A permission to be both a leader and a seeker.
Beauty, creativity, and clarity became sacred currencies.
Upasana became my laboratory, canvas, temple.
India’s Role in Conscious Fashion
I’ve always felt: if fashion is to be conscious …
It must be born in a land that understands consciousness.
Which land, if not India?
India has always woven the sacred into the everyday.
Our textiles are stories.
Our craft is ritual.
Our artisans don’t just make products—they transmit spirit.
India must lead the world in conscious fashion—not with noise, but with depth.
Not with branding, but with being …
And so I began to work—quietly.
And that’s what Upasana became:
A vessel for Shakti.
The Feminine, the Mother, the Formless
My journey has always been guided by the presence of The Mother.
At first, I didn’t know it.
When I worked with women in villages, I thought I was helping them.

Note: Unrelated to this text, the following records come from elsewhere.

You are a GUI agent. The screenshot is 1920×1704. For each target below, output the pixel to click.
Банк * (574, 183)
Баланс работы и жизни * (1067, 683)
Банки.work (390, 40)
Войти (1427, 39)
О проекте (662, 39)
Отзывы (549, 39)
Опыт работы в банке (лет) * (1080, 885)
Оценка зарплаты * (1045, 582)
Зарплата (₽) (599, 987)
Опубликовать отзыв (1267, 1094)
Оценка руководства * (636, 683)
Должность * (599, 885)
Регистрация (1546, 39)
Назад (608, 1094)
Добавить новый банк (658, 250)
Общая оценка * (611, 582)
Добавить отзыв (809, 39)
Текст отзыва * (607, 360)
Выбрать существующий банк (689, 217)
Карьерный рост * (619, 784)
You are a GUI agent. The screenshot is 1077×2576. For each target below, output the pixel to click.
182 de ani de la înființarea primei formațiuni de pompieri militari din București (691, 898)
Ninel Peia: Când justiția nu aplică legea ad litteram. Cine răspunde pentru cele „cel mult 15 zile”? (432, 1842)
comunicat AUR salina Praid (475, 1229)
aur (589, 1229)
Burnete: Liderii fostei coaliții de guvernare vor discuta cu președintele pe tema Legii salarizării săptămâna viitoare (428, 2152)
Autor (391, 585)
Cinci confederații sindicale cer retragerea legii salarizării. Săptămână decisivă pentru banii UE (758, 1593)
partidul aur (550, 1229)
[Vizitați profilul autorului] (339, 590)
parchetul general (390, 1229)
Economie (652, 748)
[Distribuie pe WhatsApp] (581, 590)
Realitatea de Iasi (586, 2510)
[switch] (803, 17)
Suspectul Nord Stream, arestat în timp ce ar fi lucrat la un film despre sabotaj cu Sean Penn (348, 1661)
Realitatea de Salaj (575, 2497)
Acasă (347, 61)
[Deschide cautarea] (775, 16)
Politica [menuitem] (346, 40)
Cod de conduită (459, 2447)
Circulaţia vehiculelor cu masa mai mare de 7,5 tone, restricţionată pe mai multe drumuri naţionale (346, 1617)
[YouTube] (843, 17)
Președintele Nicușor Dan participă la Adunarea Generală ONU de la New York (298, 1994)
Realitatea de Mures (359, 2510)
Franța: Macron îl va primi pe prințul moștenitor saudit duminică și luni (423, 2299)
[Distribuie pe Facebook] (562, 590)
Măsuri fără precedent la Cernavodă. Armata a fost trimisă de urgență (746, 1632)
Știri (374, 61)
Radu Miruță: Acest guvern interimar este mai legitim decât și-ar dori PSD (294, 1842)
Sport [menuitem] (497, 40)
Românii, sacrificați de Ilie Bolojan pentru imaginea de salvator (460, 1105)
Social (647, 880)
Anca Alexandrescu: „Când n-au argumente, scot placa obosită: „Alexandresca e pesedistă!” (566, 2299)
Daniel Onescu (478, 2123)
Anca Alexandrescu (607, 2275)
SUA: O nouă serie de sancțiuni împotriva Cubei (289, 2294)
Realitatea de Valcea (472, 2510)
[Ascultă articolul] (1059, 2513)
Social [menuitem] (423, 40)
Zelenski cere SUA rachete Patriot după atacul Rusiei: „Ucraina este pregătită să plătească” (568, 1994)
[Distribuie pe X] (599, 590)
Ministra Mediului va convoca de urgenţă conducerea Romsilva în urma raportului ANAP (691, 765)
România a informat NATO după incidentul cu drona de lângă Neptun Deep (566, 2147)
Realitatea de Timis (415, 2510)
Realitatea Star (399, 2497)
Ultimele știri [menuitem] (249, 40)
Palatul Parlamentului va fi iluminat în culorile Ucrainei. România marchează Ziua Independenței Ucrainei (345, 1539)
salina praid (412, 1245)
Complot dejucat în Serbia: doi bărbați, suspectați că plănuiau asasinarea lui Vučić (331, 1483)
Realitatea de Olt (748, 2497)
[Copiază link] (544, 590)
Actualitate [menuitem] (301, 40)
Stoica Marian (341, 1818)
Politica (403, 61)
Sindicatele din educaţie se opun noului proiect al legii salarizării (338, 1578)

But now I see – I was serving the Mother in all her forms.
When I designed clothing, I thought I was making fashion.
But I was adorning the Mother in all the beautiful women who passed through my life.
She revealed herself to me again and again – sometimes as grace, sometimes as challenge.
I began to see her everywhere – in cotton fields, in stitches, in journeys …
In breakdowns and breakthroughs.
Eventually, she even brought me into Auroville’s Town Hall …
Where administration became another form of sacred service.
A New Chapter of Service at Town Hall
After 25 years of being a boss, creating social projects, holding the conscious clothing brand Upasana and birthing the iconic project Tsunamika – I now find myself ready for a new chapter of service.
Each morning, I walk into Town Hall. The shift is not only external – it is internal.
From doing what I love, to doing what is needed.
After three decades in Auroville, I am letting go of identification with only the work I choose, and stepping into collective tasks that call for presence and responsibility.
In the Land Service, I now serve as an assistant to my colleagues, under the guidance of FAMC. I was entrusted with the handling of land encroachments – 27 cases requiring care. Some difficult, some smooth, many still in progress. We are moving full on.
In parallel, I took on youth housing under Housing Service, led by Banu. What began as a small responsibility has become an unfolding journey – Campus Management. Cleaning, maintaining, and nurturing our shared living spaces. From one site, we now manage six.
I don’t know many things – and I’m okay with it.
I only ask: How can I serve?
A Joyful Workaholic at the Feet of the Mother
I am a joyful workaholic at the feet of the Divine Mother.
Her presence is the only wealth I truly carry.